Antonio (Nocera Inferiore) embodies the quiet dignity and overlooked struggles of Italy’s post-war South—a humble hospital porter whose labor is essential yet invisible. Unlike the fiery Nicola or the opportunistic Gianni, Antonio represents the ordinary working class: resilient, kind-hearted, and left behind by Italy’s economic “miracle.” His journey—from hopeful young man to weary middle-aged worker—mirrors the South’s own narrative of migration, displacement, and unfulfilled promises. While others chase ideology or ambition, Antonio’s tragedy is his steadfastness; he does everything “right” (hard work, loyalty, love) but remains stuck in a system that rewards neither his honesty nor his toil. His final reunion with Luciana underscores this bittersweet truth: the South’s humanity endures, even as the country forgets it.

Antonio’s repeated demotions throughout We All Loved Each Other So Much serve as a poignant metaphor for the systemic marginalization of Italy’s working-class South. Despite his diligence and integrity, he is perpetually pushed down the ladder—from aspiring professional to hospital porter—mirroring how Southern Italians were stripped of dignity during the so-called economic “miracle.” The North’s industrial boom was built on Southern labor, yet Southerners like Antonio were denied upward mobility, trapped in roles that demanded their sweat but offered no reward. Each demotion reflects a broader betrayal: Italy’s modernization sacrificed its most vulnerable, reducing them to cogs in a machine that discarded them. Antonio’s quiet acceptance of this fate (he never rebels, only endures) underscores the South’s tragic resignation—a region conditioned to expect little, even as it gives everything.

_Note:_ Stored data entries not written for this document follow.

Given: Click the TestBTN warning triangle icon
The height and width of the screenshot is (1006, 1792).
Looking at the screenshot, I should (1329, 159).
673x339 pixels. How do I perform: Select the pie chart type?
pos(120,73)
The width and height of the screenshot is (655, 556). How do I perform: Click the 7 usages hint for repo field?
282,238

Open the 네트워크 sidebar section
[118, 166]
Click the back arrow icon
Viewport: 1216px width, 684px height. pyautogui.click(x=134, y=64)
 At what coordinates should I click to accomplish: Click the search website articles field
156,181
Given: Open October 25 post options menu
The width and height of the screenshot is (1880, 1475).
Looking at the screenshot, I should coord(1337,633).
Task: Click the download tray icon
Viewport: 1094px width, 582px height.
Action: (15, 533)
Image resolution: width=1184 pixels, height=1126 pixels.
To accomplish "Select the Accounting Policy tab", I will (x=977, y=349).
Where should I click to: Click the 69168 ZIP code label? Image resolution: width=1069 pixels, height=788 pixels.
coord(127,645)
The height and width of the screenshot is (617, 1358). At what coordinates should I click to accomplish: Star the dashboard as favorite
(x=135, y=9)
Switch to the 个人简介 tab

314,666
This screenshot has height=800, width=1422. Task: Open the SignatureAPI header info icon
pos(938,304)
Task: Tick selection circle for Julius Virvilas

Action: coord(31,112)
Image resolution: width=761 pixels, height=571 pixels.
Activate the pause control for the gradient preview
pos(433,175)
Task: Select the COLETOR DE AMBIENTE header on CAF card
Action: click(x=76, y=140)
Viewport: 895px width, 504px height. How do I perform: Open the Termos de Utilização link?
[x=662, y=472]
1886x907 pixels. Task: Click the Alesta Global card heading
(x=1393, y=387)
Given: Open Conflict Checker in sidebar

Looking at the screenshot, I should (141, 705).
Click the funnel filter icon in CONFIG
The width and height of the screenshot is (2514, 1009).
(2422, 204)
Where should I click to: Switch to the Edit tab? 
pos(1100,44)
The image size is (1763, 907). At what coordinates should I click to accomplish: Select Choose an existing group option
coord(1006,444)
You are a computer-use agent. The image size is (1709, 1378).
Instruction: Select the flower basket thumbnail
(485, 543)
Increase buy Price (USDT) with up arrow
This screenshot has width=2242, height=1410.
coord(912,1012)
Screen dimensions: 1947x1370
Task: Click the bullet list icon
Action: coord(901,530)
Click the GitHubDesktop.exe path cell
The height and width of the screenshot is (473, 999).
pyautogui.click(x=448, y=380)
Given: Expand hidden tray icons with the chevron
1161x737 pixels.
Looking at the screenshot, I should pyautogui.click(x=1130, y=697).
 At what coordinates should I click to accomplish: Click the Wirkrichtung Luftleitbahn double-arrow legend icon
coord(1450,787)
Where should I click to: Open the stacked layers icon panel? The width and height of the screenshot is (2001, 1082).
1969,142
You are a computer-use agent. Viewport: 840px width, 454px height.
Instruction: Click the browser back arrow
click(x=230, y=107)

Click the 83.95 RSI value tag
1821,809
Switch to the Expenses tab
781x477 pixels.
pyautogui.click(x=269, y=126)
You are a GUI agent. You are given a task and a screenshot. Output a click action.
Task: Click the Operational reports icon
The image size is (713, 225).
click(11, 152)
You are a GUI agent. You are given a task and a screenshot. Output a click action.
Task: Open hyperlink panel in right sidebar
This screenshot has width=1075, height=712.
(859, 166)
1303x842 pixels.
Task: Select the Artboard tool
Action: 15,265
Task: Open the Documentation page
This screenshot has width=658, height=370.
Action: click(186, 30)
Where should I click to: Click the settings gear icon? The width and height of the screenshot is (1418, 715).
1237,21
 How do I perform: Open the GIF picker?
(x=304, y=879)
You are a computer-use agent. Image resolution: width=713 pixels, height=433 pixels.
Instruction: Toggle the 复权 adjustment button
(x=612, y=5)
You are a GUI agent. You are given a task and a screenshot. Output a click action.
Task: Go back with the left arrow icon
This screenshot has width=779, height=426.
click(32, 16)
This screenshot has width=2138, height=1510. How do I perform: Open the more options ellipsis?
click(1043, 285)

Gianni begins as an idealist—a young man who shares Nicola’s leftist fire and Antonio’s camaraderie—but unlike them, he trades principles for power, becoming a slick, successful businessman. His arc embodies Italy’s postwar shift from collectivist ideals to individual ambition, mirroring how the economic boom commodified art and politics. Yet Gianni’s “sellout” status is complicated: beneath his cynical exterior, he remains a secret liberal, haunted by the ghosts of his past. He profits from the system but sneers at it; he enjoys privilege but feels its emptiness. In one telling scene, he drunkenly confesses his self-loathing to Antonio, revealing that his rebellion has collapsed into mere aesthetics—he critiques the establishment while dining at its table.

Gianni’s liberalism survives only as nostalgia. He clings to radical chic (hosting avant-garde artists, mocking commercialism) but refuses to act on his beliefs, embodying Italy’s conflicted intelligentsia—left in theory, complicit in practice. His tragedy isn’t that he betrayed his ideals, but that he still believes them, even as he undermines them daily. His character mirrors Italy’s PCI intellectuals who critiqued capitalism while enjoying bourgeois comforts. His final-act existential crisis reveals the tragedy of his generation—he’s too self-aware to enjoy his wealth, too comfortable to renounce it. The ultimate sellout isn’t some cartoon villain, but a man who shrugs, “What could I do?” as he profits from the system.

Luciana (Udine) is the elusive promise of Italy’s rebirth—a small-town beauty who carries the hopes and contradictions of a nation in flux. Hailing from the northeastern periphery of Udine, she arrives in Rome like so many postwar migrants, her provincial roots belying a sharp wit and unspoken yearning for more. When she auditions for a role in La Dolce Vita, the moment crystallizes her tragedy: she’s exactly the vibrant, modern woman the new Italy claims to celebrate, yet the system (like the men in her life) only wants her as decoration. Her Udine origins haunt her—not as shame, but as a reminder of the authentic self that gets smoothed away in the capital’s glamour machine. Luciana isn’t just desired; she’s symbolically consumed: by Gianni’s bourgeois fantasies, by Antonio’s nostalgic devotion, by Fellini’s camera itself. In a film about men’s failures, she’s the collateral damage—the postwar Italy that could’ve been, had the miracle been meant for anyone but the already powerful.